Your goal.
Please count the lines in the data below that contain the string "screenshot", matching case exactly, and reply with only that number.

Dataset rows.
--- begin ---

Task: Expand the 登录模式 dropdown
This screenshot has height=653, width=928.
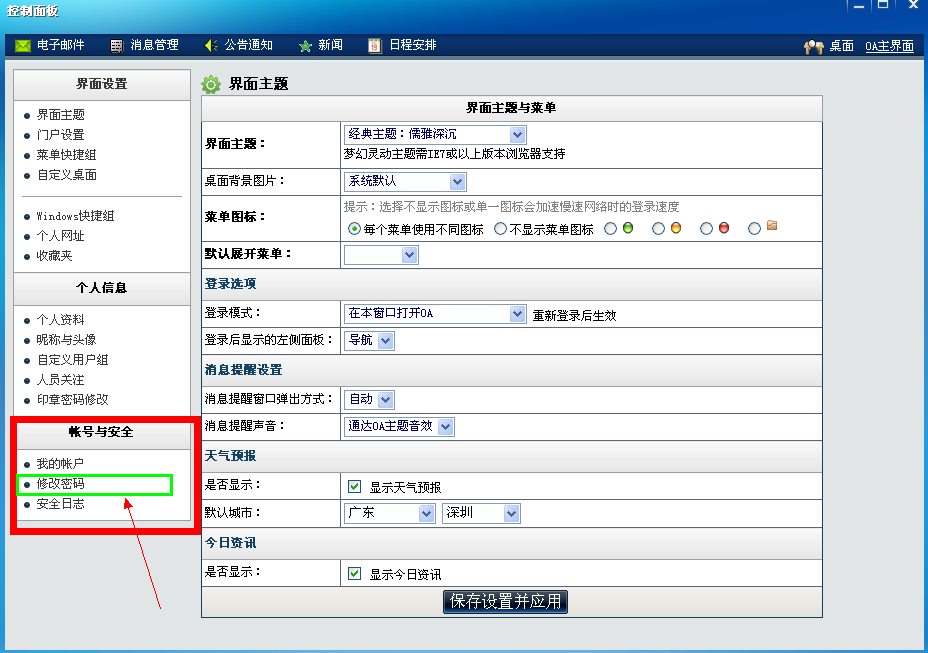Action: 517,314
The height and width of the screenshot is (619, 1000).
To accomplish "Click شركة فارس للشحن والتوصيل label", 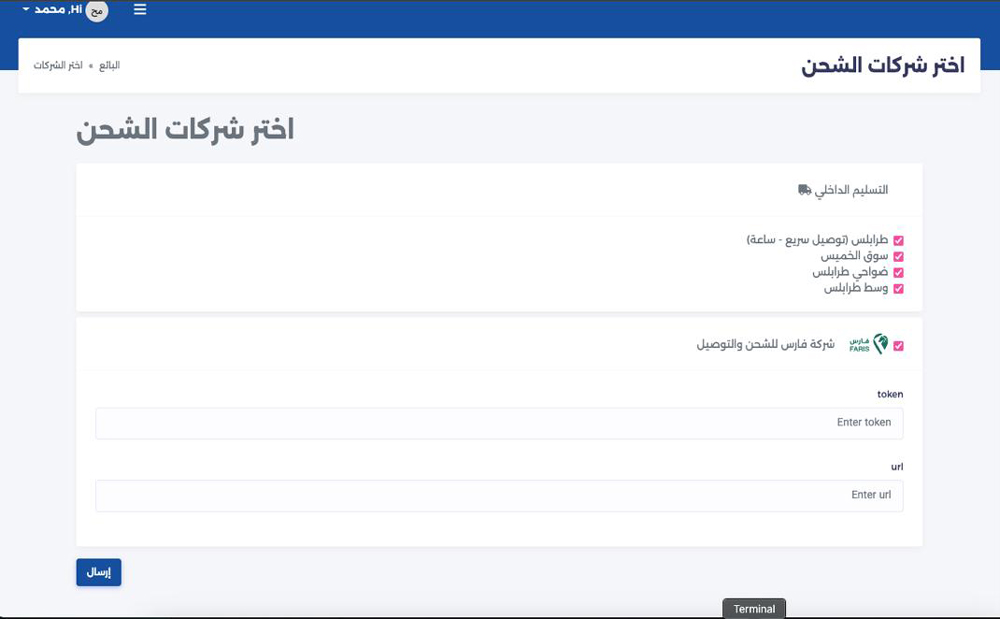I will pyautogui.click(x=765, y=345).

--- end ---
--- begin ---

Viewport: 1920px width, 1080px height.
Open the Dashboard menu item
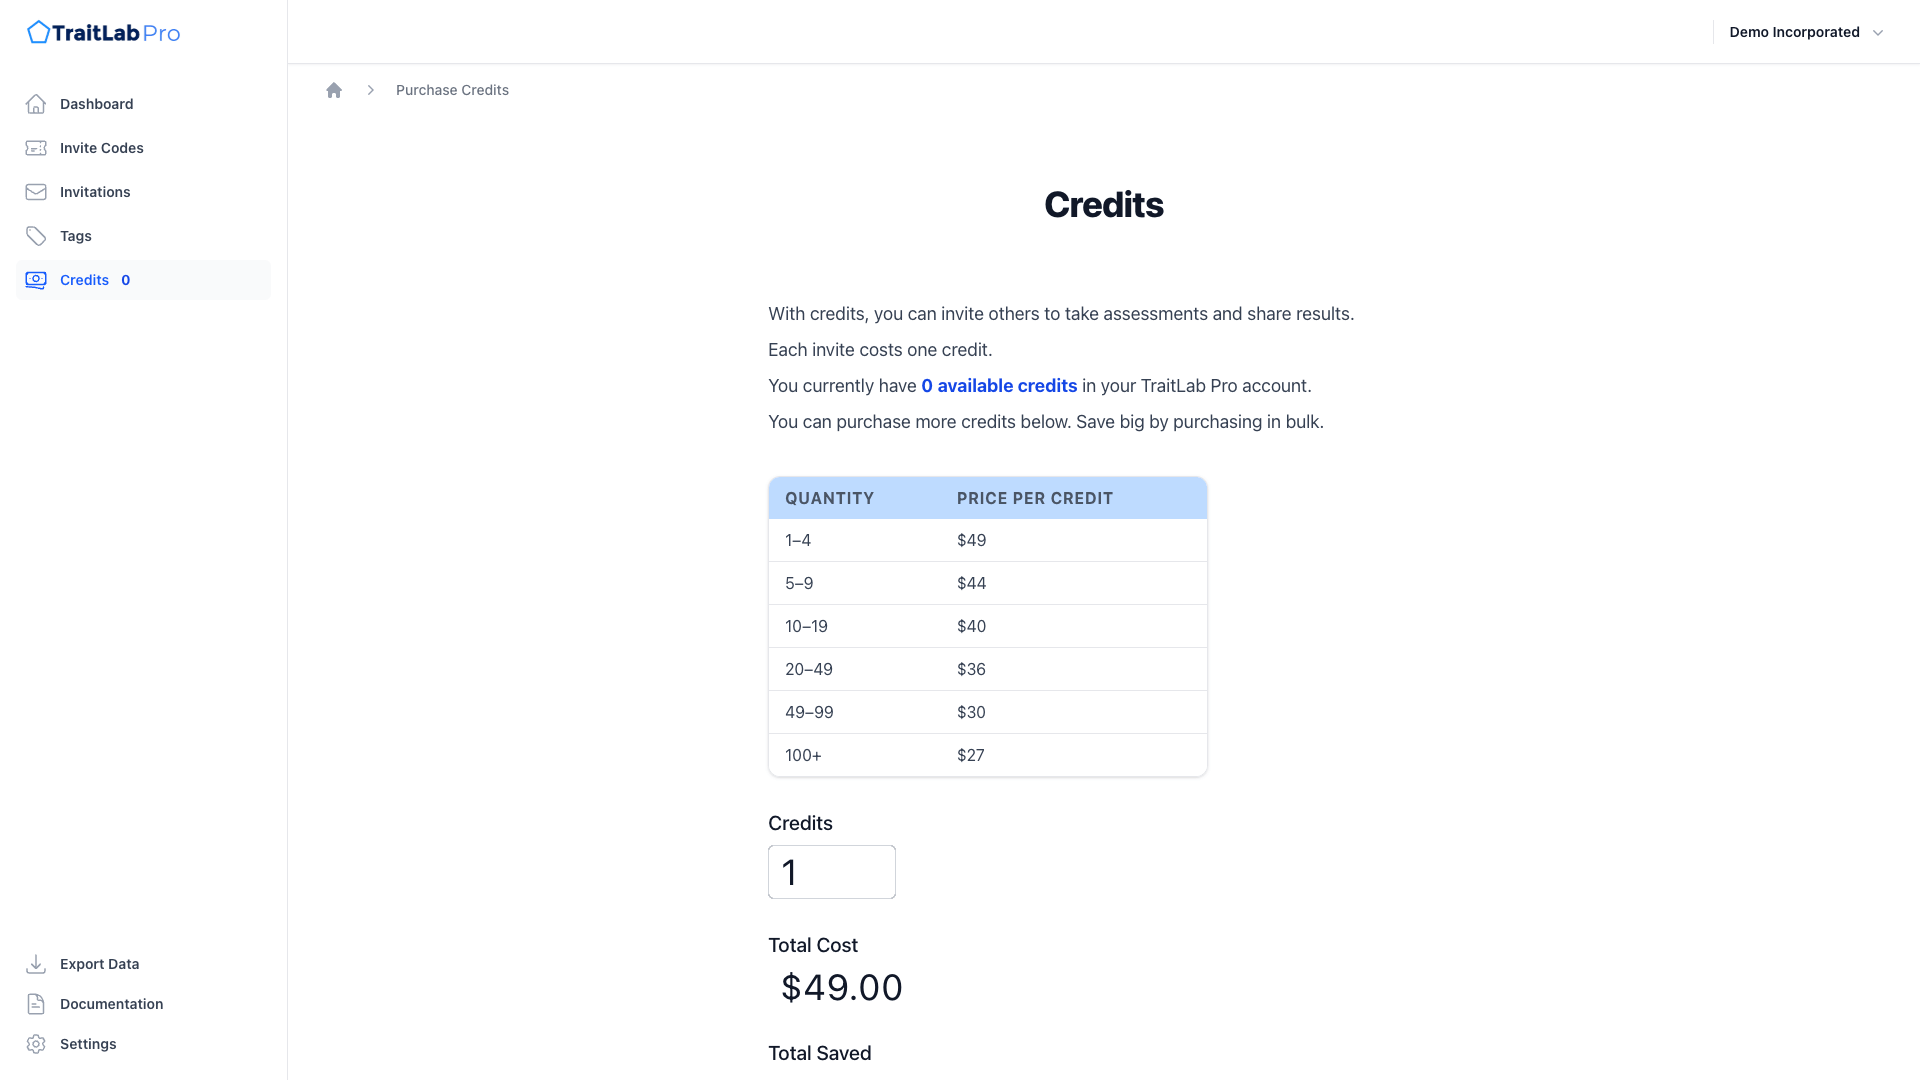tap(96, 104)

--- end ---
--- begin ---

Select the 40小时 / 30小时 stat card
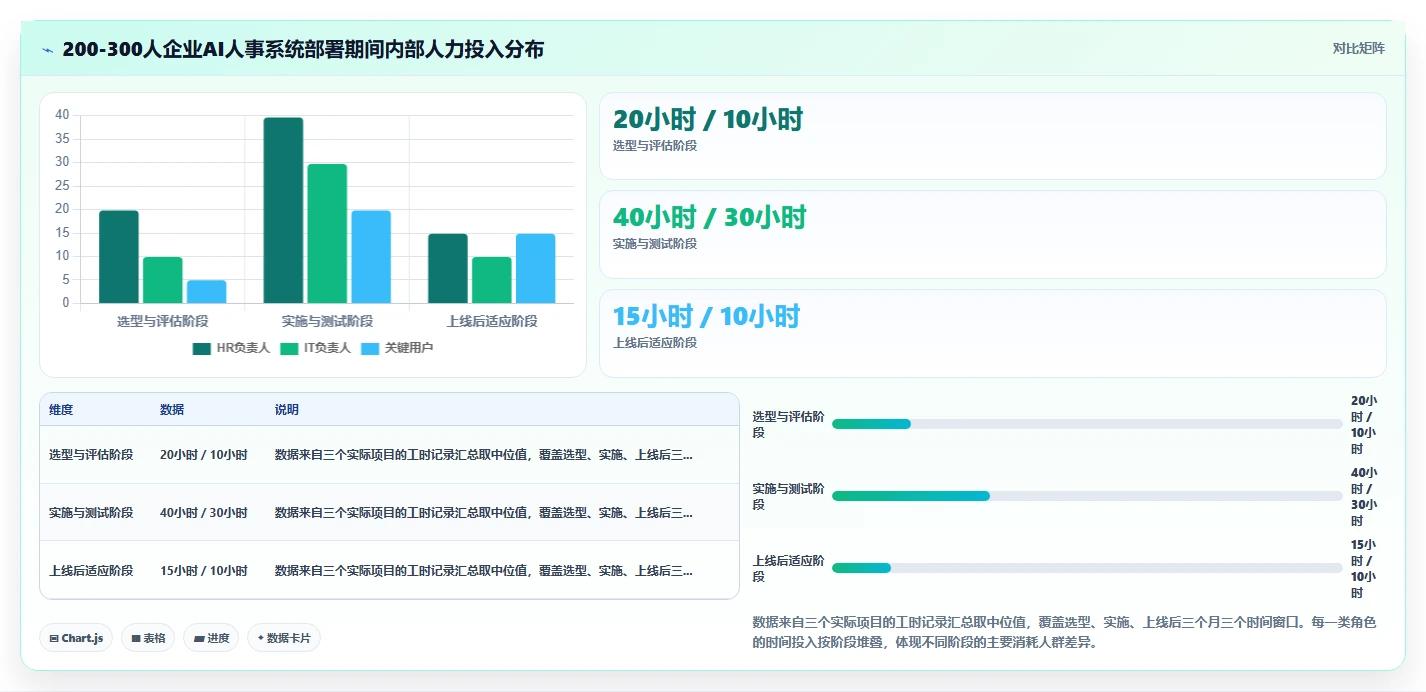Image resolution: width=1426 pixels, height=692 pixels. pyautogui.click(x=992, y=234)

--- end ---

Result of this exercise.
2